It’s over, it’s done
I
didn’t expect it to end this way; ‘The day the music died’. It
happened just like that, a clean cut, both swift and silent like our
transition to ‘online’ from ‘in-school’.
I
expected our 93 year old band leader to die, then it would be over,
so I treasured every week when Thursdays came around. I even shaved
and made myself presentable. This has been my routine for over 20
years. About 10 years earlier, I was sitting at the bar listening
when the band leader while playing the keyboard, leaned to his right
to tell the trumpet to “keep playing, I feel funny”. In slow
motion I watched as he went down, smoothly winding up on the floor,
curled into a fetal position with a sweet look of peacefulness on his
face. I thought to myself, “what a perfect way to go out for him
doing what he loved, literally going ‘gentle into that good night’
But
he did not die that evening. He came to, and would not leave by
ambulance with the parameds who arrived in the lounge to attend to
him. You see, this happened once before at the Wharf House 20 years
previously due to dehydration and low blood sugar. So after our
bandleader came to, he drank some water and ate a cookie given to him
from a fan I called ‘the Cookie Momster’, who would bake and
distribute them to the band faithfully each Thursday. Oh by the way.

### Given information
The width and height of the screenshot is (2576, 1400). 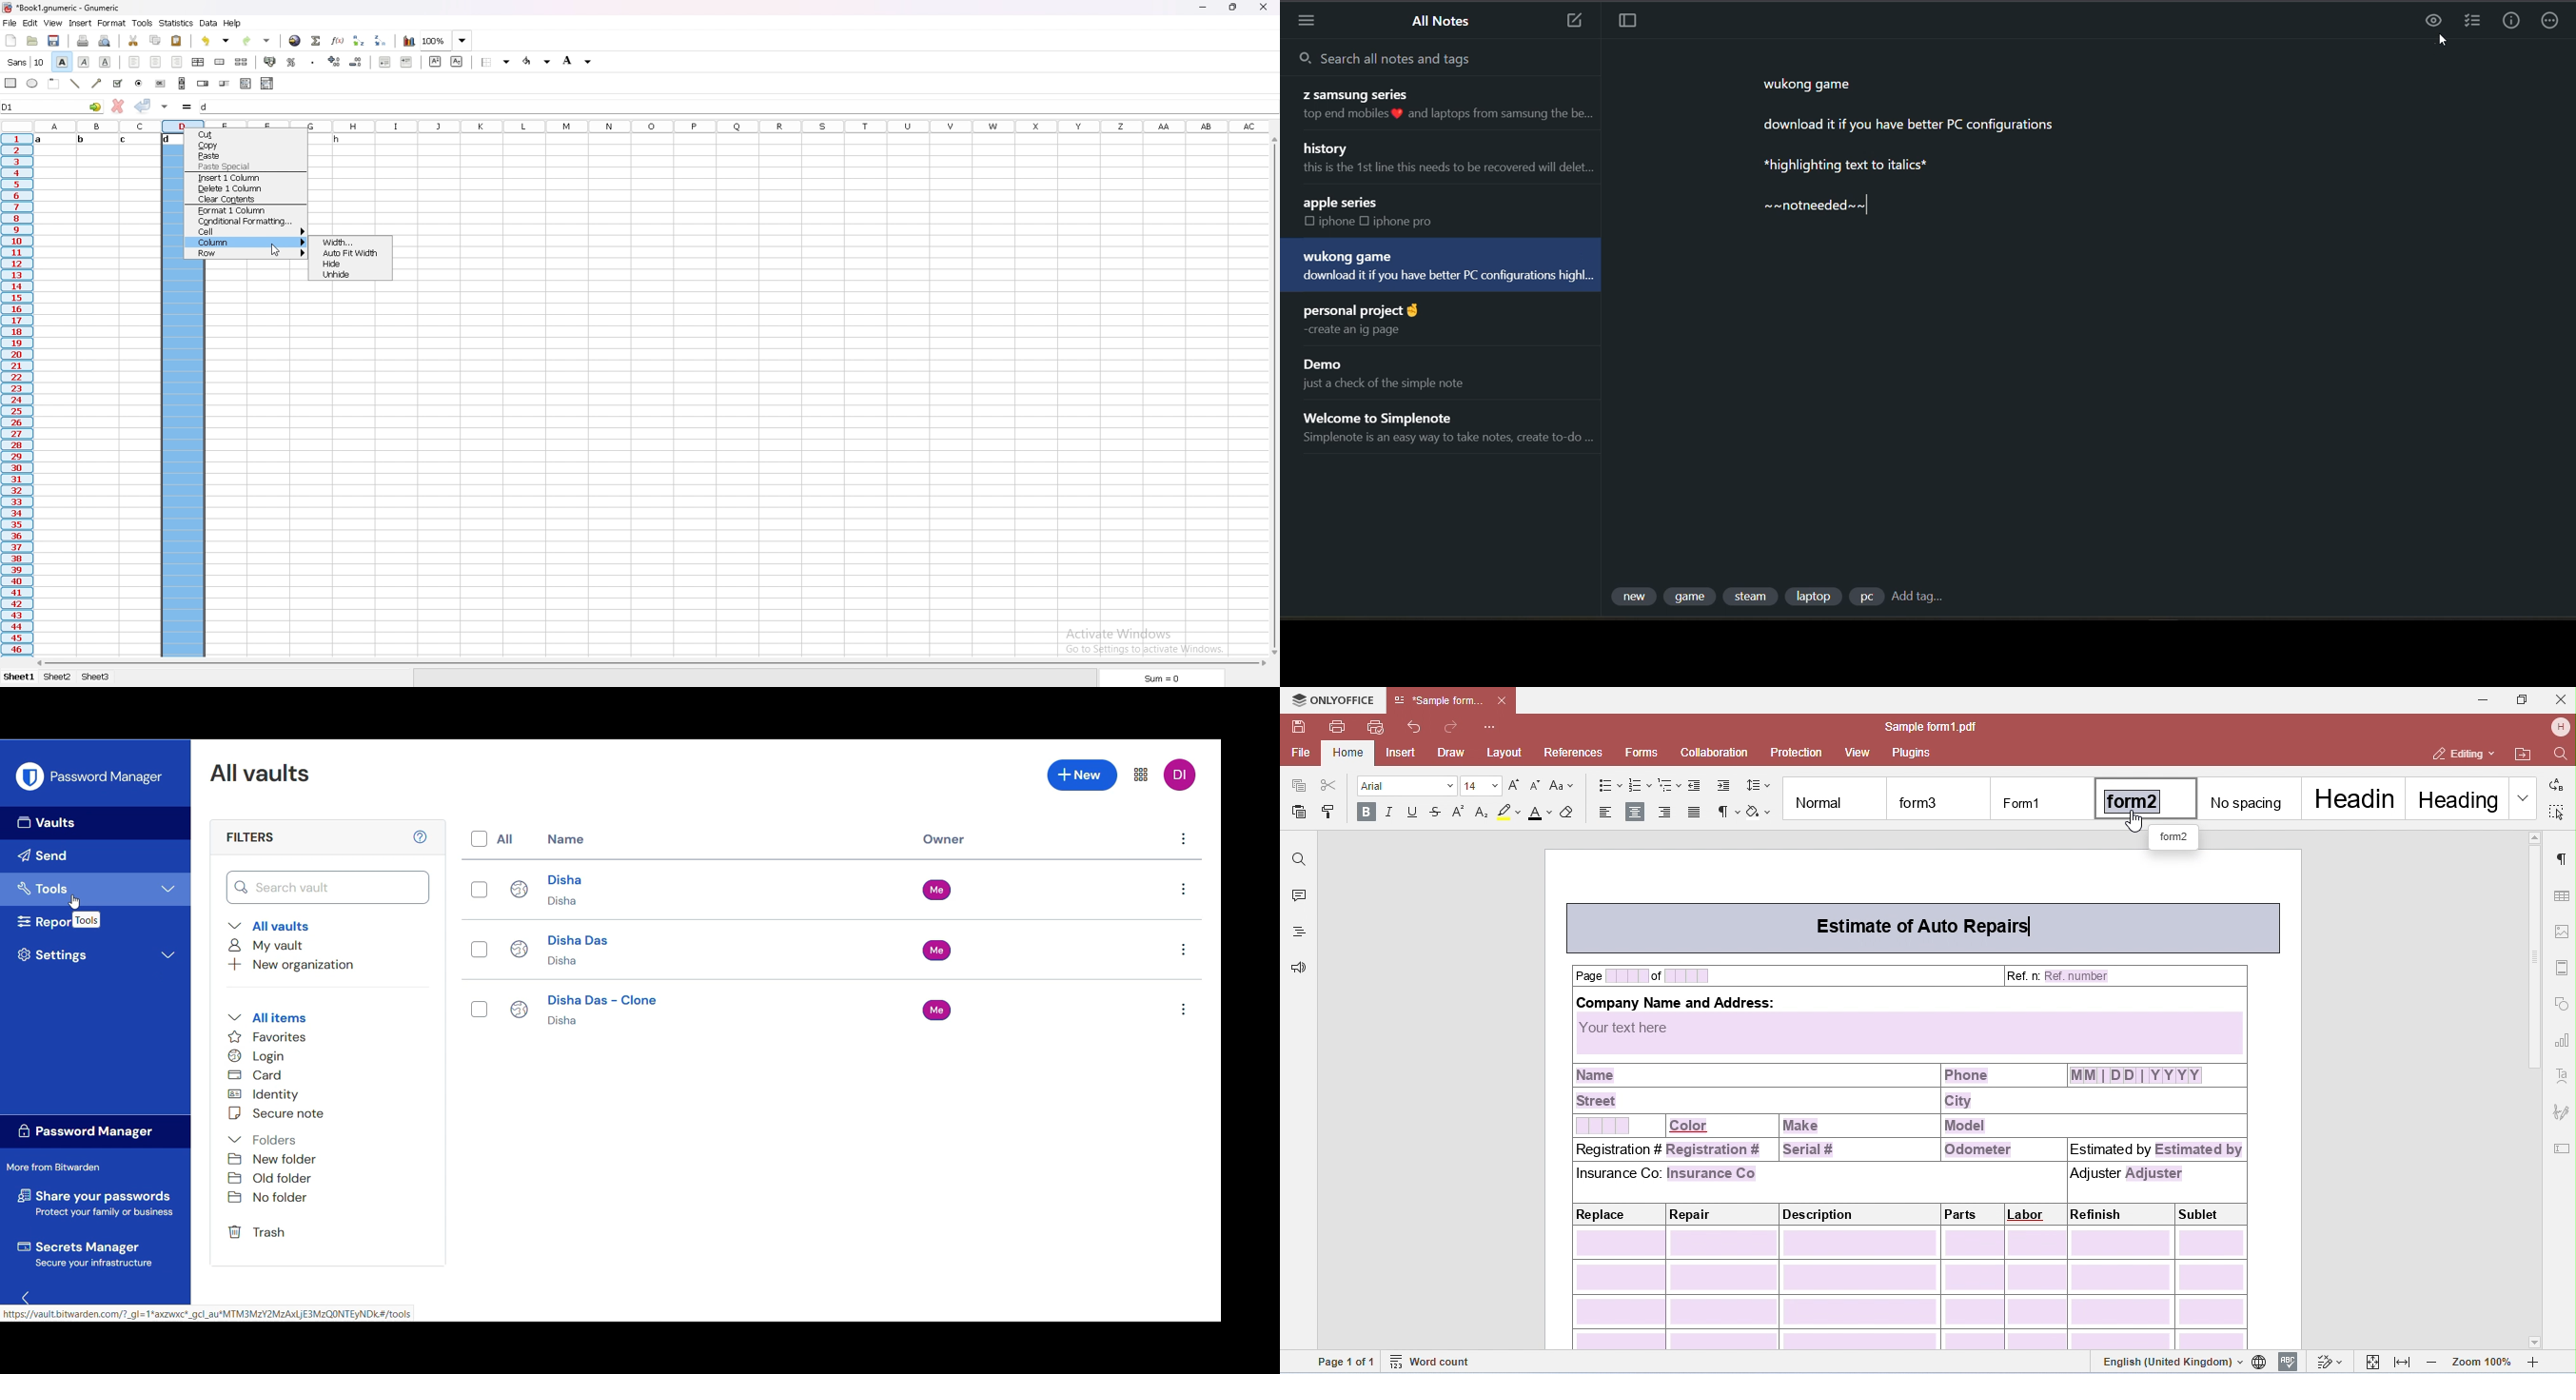 What do you see at coordinates (11, 83) in the screenshot?
I see `rectangle` at bounding box center [11, 83].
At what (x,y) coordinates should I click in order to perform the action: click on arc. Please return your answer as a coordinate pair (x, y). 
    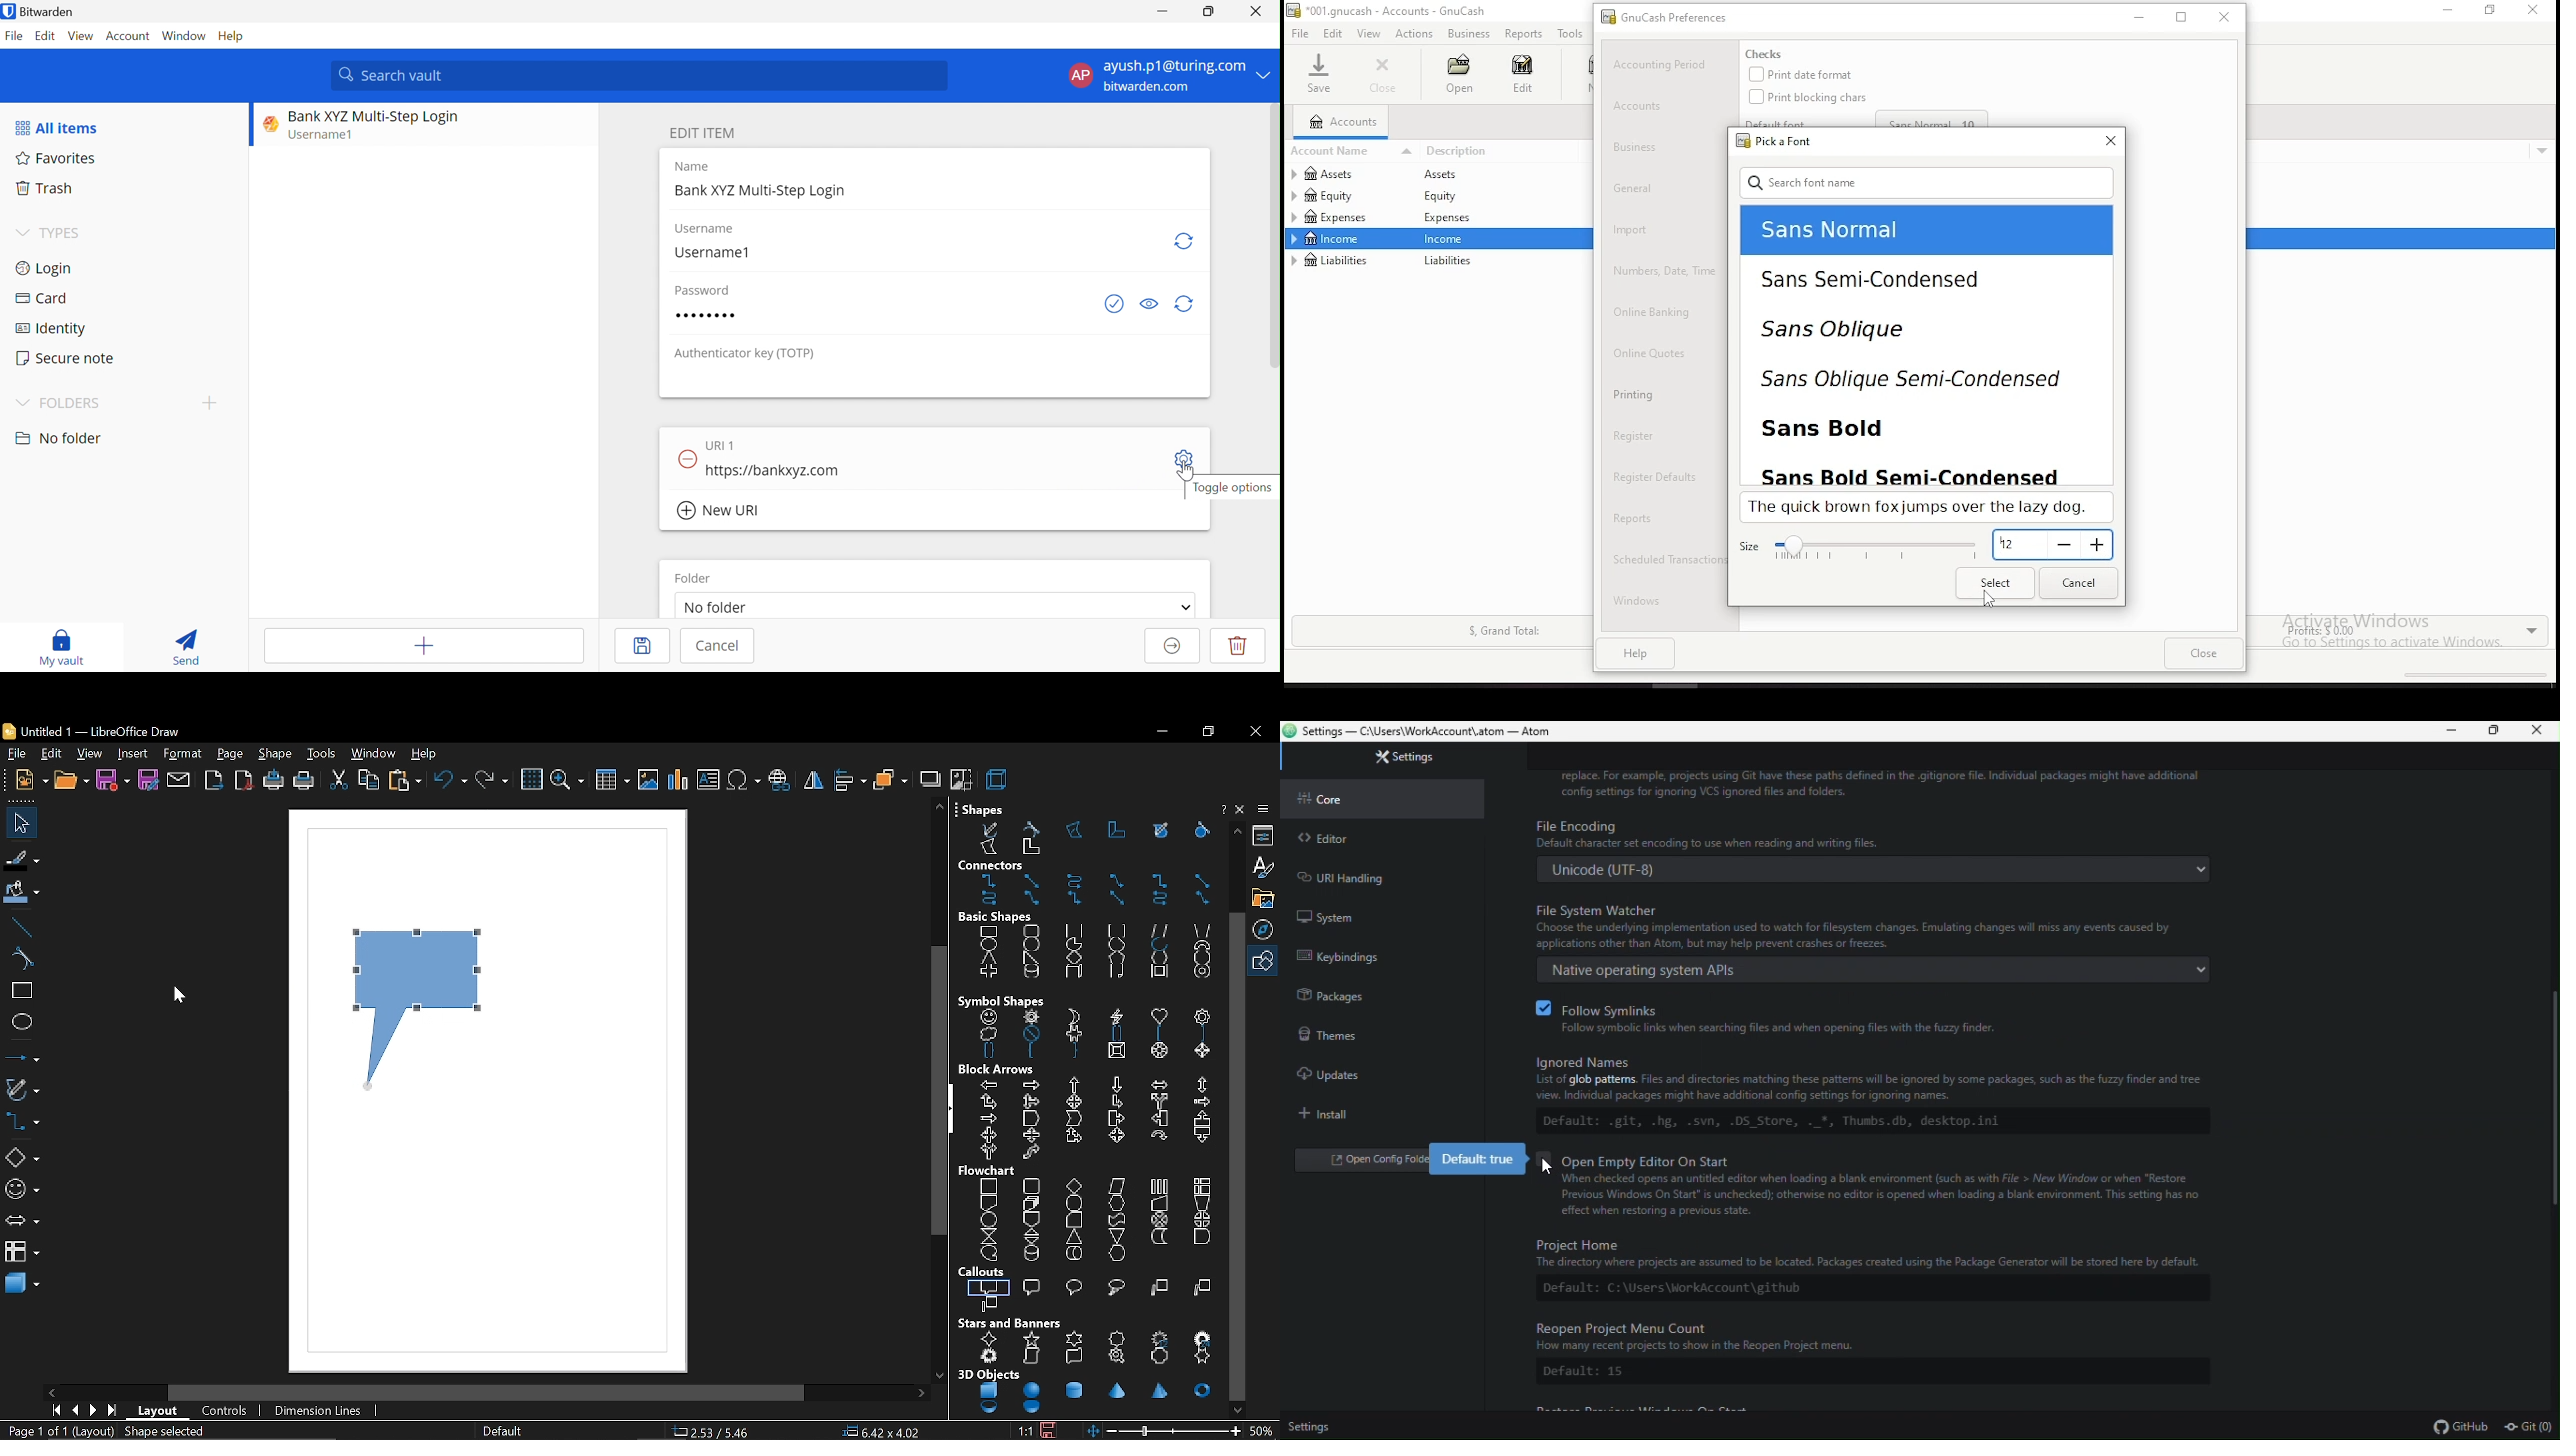
    Looking at the image, I should click on (1158, 945).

### Objectives
1. Answer these questions from the essay about the band leader, one line each:
(a) How old was the band leader?
(b) On which day of the week did the band play?
(c) What did the band leader eat after he came to?
2. Carry on writing the essay about the band leader, starting after its final sentence.
The data above is separate material, unrelated to the essay about the band leader.

### Responses by task
1.
(a) He was 93 years old.
(b) Thursday.
(c) A cookie, given to him by a fan called "the Cookie Momster."

2.
He finished the gig that night, like the ‘Spartan’ he has always
been, and is to this day.
Our
last date together was March 12, 2020. We got the call after that
informing us the music was suspended for the time being. Of course we
all understood so, what we didn’t understand, was that was
probably it on the live music scene, on the jams, on the concerts, on
the lively social scene around them, the community becoming a ghost
town, ‘ghosted’, and gone baby gone.
And
so are the activities and identities, and orientation of my week, and
what was my personal normal. Gone are the musical gatherings, the
friendships, the hanging out and hanging in with the band and with
that which is no longer, but a dream of days gone by. Along with
that, my canvas on which I paint metaphorically in song, my musical
chops, the loss for many of my musical friends of gigs, venues
booked, now closed, and festivals cancelled. Of life cancelled, of
love cancelled.
“Life is but a dream…
A dream we had of our life.
The people we’ve known and loved, and who’ve known and loved us.
Ephemeral and transient; in and out of time and space.
In my dream, I heard myself.
In my dream, I saw myself.
In my dream, I saw my life.
And in my life, I lived my dream.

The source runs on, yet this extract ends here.